**WHAT THE TASK REQUIRES**
In the text on Equator Records below, list the other members of the Jambo Boys Band who are named besides Fadhili.

##### EXTRACT TO READ #####

Equator Records or Equator Sound Studios was originally known as East African Records, owned by Afcot Ltd, situated in Nairobi, Kenya.  In 1960, Charles Worrod launched Equator Sound Studios Ltd. along with the Equator Sound Band. Kenyan musician Fadhili William became a member of the band alongside Adolf Banyoro, Peter Tsotsi, Nashil Pichen, Charles Ssongo, Gabriel Omolo, and Daudi Kabaka.

Fadhili and the Jambo Boys Band recorded a number of songs with East African Records between 1959 and 1962. The other band members were Harrison William, Joseph Nazareth, Mumba Charo (Fadhili's brother), Nahshon Gandani, Samuel Lefondo and Sheila Monroe.

Equator Sound Studios, under direction from Worrod at that point, marketed and produced Fadhili's Swahili love-ballad, Malaika, after Worrod realised that the original poorly recorded Malaika could have international appeal.

##### STORED DATA #####

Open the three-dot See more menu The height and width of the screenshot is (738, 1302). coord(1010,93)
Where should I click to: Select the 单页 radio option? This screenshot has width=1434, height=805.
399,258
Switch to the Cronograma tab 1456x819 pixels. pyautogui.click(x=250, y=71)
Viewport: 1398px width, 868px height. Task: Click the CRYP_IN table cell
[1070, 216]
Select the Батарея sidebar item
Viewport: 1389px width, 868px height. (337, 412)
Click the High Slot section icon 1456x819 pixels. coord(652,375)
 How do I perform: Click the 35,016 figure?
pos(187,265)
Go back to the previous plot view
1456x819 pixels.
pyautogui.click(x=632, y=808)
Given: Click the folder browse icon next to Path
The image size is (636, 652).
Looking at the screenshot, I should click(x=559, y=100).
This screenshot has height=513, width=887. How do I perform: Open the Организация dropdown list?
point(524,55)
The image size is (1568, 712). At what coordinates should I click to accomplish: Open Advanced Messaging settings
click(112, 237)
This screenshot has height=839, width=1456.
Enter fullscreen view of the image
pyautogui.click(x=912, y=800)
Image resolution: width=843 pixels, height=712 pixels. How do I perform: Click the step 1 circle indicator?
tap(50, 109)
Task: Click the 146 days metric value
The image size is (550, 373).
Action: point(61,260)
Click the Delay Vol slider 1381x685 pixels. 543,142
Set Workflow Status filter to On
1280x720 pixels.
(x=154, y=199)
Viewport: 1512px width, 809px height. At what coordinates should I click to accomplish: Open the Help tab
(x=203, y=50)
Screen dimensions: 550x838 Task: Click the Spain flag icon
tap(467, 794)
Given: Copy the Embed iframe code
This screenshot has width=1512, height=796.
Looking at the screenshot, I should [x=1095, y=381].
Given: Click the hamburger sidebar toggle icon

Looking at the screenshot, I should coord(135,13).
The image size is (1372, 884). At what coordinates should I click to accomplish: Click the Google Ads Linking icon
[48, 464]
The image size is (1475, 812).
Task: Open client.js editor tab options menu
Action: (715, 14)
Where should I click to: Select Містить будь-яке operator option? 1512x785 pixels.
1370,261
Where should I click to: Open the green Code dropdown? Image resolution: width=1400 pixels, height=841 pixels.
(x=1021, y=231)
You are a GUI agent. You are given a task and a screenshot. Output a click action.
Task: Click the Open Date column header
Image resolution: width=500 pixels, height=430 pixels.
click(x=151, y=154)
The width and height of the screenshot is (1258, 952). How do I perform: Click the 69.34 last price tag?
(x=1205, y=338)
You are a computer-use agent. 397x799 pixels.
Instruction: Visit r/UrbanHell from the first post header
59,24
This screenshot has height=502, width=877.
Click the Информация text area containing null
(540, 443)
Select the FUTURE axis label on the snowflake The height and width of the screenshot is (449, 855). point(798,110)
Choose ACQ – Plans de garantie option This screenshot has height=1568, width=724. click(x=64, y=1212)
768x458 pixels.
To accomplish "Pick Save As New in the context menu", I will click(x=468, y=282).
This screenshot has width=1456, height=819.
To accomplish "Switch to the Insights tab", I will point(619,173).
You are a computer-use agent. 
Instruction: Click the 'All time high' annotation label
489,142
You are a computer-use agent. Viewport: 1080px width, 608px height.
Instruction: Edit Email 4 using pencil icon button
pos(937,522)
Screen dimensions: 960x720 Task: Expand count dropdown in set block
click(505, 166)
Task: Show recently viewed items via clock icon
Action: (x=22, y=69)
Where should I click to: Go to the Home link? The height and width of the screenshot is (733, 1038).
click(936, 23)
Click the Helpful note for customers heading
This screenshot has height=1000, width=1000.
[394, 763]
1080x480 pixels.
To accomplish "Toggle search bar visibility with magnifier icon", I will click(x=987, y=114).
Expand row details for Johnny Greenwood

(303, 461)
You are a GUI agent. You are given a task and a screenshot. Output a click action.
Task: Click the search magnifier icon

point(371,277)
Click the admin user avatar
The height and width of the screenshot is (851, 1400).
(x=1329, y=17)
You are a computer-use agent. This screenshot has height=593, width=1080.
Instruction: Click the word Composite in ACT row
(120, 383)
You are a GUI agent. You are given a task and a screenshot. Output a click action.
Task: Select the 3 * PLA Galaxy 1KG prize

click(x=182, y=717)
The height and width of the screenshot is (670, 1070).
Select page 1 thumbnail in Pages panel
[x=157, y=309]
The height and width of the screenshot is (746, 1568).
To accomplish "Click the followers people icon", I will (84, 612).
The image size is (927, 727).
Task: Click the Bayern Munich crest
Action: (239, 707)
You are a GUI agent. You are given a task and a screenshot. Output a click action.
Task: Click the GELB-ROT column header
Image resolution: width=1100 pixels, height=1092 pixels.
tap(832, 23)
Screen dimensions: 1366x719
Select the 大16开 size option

#####

**THE ANSWER**
Harrison William, Joseph Nazareth, Mumba Charo, Nahshon Gandani, Samuel Lefondo, Sheila Monroe